O mais famoso Terreiro do início do século era o de Tia Ciata[i] (Hilária de Almeida), filha de João Alabá e que possuía a sua casa na rua Visconde de Itaúna. Seu prestígio facilitava a concessão de permissão policial para a realização de cerimônias religiosas, assim como para os encontros de samba. No entanto, o relacionamento que ela mantinha com as importantes figuras políticas da antiga capital do Brasil não impediu o deslocamento de seu grupo e de outros Candomblés.

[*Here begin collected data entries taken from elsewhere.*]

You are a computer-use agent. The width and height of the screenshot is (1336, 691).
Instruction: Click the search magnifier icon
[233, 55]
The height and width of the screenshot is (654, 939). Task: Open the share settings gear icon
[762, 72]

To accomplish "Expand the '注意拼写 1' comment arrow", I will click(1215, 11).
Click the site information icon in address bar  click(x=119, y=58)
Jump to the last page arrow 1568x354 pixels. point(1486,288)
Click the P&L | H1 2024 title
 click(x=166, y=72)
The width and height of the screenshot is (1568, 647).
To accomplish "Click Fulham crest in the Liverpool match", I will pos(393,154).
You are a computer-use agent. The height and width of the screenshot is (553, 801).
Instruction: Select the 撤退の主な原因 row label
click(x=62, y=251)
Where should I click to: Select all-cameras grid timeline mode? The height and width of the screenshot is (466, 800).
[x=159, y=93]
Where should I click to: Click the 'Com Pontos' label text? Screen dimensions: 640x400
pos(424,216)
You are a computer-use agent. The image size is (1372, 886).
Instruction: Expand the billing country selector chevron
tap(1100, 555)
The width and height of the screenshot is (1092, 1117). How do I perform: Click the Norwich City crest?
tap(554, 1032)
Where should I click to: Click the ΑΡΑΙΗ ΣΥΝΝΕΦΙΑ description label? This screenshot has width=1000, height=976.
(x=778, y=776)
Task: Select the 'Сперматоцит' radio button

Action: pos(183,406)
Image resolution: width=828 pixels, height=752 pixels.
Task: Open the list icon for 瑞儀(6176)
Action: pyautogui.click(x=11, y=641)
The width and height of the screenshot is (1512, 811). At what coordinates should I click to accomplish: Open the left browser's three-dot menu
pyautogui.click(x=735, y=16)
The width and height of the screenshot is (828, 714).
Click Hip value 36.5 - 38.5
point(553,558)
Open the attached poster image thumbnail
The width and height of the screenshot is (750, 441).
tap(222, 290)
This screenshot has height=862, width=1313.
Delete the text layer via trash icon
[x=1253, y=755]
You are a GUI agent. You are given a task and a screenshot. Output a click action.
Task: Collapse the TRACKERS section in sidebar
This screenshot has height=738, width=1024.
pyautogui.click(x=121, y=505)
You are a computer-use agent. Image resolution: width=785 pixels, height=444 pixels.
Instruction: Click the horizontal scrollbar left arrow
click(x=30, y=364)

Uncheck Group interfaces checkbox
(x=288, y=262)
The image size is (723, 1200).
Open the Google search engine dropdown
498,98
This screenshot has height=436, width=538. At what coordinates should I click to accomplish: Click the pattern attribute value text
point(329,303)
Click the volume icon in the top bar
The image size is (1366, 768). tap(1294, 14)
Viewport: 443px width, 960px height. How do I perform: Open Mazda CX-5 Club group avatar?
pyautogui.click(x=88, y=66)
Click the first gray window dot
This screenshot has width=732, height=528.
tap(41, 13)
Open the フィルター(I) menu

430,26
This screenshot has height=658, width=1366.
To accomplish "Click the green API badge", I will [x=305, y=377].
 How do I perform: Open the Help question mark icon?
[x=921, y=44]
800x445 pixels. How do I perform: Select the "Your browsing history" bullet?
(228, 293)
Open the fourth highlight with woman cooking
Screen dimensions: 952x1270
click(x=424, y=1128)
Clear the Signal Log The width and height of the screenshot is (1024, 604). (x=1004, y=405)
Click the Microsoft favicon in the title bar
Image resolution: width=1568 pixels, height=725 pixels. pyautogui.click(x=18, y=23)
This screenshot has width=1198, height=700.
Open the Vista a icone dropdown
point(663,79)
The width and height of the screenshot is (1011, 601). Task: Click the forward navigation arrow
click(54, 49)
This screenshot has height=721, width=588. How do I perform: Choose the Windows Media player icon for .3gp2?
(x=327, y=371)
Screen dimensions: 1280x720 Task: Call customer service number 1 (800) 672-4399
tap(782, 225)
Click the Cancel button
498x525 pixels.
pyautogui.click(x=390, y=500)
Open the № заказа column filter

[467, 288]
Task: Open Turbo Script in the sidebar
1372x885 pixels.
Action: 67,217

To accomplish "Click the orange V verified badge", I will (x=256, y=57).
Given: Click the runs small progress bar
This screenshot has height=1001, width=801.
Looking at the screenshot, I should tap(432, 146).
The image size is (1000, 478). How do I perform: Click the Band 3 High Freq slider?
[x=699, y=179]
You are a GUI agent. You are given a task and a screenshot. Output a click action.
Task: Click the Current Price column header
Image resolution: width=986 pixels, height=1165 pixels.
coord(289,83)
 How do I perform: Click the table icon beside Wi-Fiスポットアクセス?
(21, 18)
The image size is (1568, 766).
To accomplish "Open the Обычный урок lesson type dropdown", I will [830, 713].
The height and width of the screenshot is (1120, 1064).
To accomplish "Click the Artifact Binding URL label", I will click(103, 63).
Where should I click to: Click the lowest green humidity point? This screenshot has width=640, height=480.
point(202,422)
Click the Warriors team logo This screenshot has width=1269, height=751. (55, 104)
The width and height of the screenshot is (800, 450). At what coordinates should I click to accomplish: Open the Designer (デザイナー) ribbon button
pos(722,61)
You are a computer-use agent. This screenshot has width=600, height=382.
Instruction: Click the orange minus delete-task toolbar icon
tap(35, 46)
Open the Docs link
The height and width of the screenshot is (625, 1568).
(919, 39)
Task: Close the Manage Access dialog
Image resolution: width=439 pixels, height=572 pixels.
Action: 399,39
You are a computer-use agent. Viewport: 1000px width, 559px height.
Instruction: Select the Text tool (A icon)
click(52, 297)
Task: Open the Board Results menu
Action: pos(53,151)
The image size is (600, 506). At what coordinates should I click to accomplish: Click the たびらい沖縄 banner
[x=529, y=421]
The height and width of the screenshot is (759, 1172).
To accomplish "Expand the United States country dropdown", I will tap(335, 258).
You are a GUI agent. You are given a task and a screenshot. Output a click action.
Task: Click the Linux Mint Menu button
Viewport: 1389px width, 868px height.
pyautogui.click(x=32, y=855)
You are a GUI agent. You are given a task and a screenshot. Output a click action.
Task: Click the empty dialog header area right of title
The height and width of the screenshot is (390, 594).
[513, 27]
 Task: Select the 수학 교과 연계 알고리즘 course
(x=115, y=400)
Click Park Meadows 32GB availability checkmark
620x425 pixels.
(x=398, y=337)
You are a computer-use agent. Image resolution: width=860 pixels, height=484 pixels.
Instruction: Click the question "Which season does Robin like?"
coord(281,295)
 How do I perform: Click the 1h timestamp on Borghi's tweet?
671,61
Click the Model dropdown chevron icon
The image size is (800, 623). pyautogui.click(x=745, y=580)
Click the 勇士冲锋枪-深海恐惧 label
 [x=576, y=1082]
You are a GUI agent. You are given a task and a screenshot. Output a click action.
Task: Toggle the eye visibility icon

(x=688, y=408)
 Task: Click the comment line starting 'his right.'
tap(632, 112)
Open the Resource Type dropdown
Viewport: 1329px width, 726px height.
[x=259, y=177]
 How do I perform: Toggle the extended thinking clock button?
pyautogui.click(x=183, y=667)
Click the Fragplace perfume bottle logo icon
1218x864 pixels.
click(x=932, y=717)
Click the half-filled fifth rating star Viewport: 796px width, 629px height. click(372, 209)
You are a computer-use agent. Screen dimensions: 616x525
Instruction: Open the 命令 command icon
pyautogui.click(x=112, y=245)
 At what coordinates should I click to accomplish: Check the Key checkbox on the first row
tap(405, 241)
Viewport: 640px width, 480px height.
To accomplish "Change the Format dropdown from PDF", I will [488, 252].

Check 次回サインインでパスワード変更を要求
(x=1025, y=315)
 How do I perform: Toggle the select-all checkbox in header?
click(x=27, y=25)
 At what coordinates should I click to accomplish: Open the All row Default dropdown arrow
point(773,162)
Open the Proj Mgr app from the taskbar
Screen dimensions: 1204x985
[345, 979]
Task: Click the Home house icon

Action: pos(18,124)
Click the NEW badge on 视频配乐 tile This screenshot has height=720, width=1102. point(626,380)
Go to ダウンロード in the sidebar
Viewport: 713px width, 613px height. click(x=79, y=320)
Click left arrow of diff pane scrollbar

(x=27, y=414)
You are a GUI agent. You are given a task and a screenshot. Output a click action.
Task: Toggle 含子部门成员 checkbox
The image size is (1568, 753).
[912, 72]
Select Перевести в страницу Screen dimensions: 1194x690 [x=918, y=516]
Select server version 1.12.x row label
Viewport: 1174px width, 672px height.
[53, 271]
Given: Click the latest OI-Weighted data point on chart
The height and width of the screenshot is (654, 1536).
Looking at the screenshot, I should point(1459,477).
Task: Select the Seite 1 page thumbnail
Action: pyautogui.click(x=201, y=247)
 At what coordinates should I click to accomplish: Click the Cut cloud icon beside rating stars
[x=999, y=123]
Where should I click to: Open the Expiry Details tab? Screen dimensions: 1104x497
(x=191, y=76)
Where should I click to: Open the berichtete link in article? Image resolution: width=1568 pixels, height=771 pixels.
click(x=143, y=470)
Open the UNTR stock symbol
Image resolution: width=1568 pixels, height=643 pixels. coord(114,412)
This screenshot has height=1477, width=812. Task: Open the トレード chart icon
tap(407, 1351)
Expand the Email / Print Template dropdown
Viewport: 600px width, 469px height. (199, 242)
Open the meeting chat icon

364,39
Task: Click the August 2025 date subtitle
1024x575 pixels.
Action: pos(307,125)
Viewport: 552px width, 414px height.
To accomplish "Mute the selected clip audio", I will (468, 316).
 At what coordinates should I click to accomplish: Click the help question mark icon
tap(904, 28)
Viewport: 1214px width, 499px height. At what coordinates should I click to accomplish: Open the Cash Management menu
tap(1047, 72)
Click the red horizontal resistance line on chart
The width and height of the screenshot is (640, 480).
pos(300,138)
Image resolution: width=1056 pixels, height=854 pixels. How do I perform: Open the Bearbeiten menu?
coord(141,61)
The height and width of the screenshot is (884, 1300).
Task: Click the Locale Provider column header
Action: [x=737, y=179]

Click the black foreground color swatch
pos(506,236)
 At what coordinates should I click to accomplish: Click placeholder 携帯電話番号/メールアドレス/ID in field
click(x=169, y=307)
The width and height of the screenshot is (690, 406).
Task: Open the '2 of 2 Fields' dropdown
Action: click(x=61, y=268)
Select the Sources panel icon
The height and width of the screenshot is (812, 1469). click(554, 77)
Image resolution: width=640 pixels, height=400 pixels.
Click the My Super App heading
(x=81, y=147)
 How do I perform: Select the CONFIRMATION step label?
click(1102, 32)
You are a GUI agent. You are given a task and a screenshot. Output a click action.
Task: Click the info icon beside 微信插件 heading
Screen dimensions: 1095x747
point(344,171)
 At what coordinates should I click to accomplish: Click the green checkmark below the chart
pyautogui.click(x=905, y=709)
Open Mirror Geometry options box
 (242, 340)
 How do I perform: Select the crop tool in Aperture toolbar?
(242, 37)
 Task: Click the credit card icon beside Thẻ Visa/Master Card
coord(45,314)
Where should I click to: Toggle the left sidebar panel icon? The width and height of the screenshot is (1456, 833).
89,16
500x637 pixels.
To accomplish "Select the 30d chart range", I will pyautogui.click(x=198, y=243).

Uma vez que o processo de constituição e implementação dos Terreiros de Candomblé supõe, ao mesmo tempo, a urbe (espaço construído) e a floresta (espaço-mato), o deslocamento imposto, se trouxe algumas dificuldades e problemas, também favoreceu o estreito relacionamento dessas duas dimensões tão importantes no imaginário religioso do povo-de-santo. O espaço-mato, tornando-se mais evidente e próximo, reforçou os laços entre o homem e a natureza, ao mesmo tempo em que circunscrevia o grupo religioso e o protegia da curiosidade dos não-adeptos.  Acresce o fato de que as perseguições policiais e o agravamento das discriminações sócio-religiosas deram ensejo ao fortalecimento do sentimento grupal e à demarcação de espaços distintos.

Os templos, embora inseridos no cenário arquitetônico urbano-periférico, podiam ser distinguidos – e ainda o são – através da presença de sinais diacríticos, como a bandeira de tempo (mastro fincado no solo, na entrada do terreno, onde tremula uma bandeira branca) e as quartinhas (potes de barro), colocadas sobre os muros e telhados.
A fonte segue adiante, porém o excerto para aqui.